Everything from the line that holds "Where should I" through the end of the listing below must be retyped word for word, without any pictures.

--- RECORDS FOR PROCESSING ---

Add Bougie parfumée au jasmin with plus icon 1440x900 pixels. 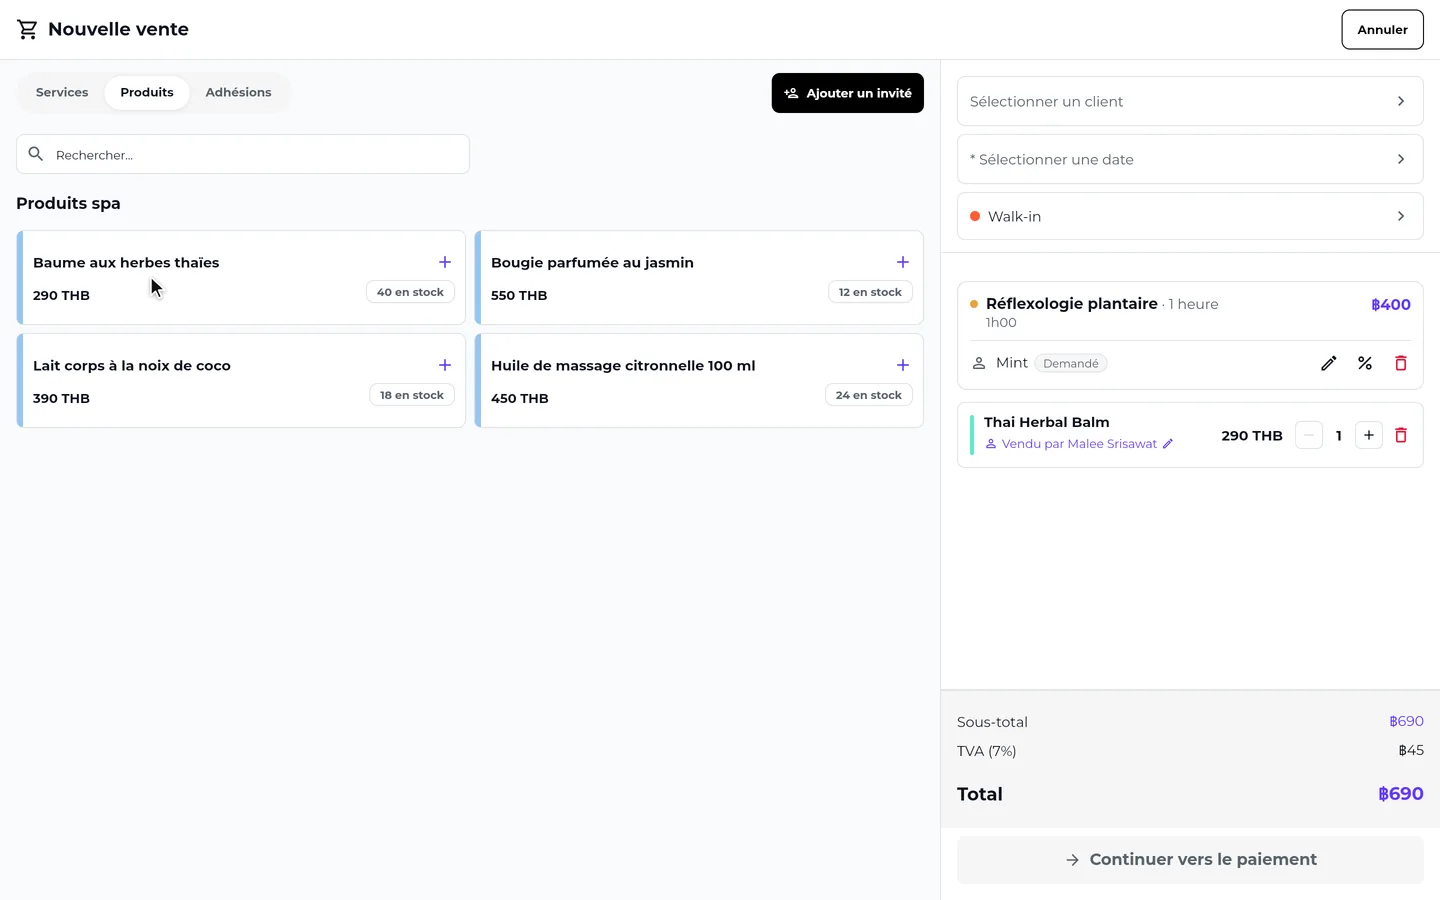pyautogui.click(x=903, y=262)
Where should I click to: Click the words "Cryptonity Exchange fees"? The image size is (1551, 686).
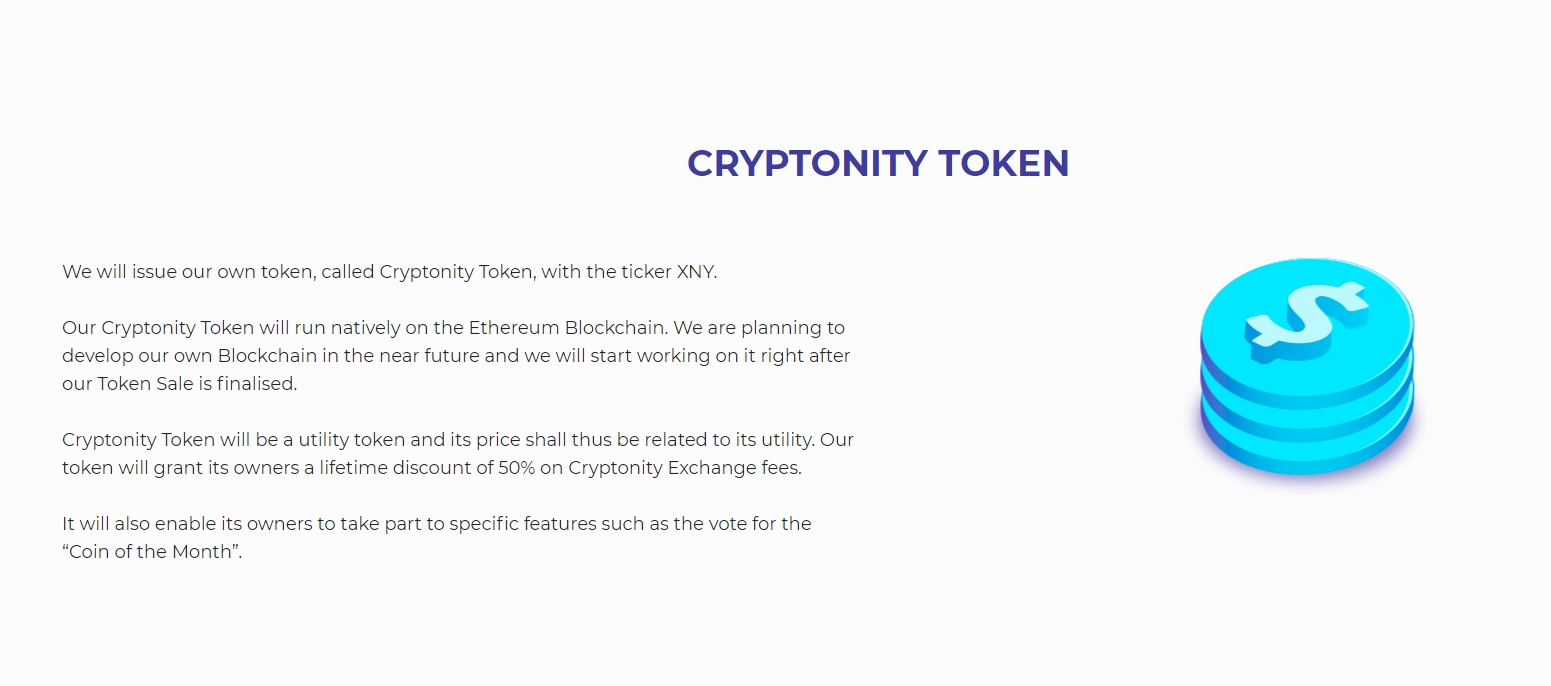[684, 467]
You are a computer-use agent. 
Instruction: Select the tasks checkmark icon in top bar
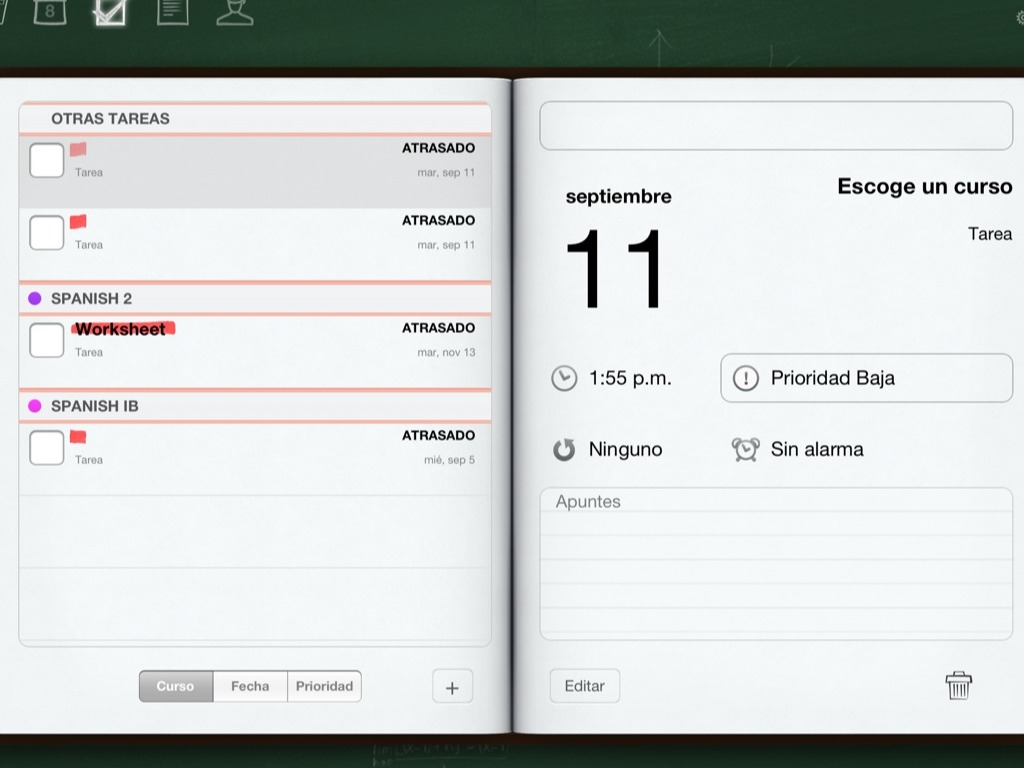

---

> **PROBLEM SOLUTION**
Where should I click to: Click the words "Cryptonity Exchange fees"? The image size is (1551, 686).
[684, 467]
You are a computer-use agent. 
Instruction: Select the tasks checkmark icon in top bar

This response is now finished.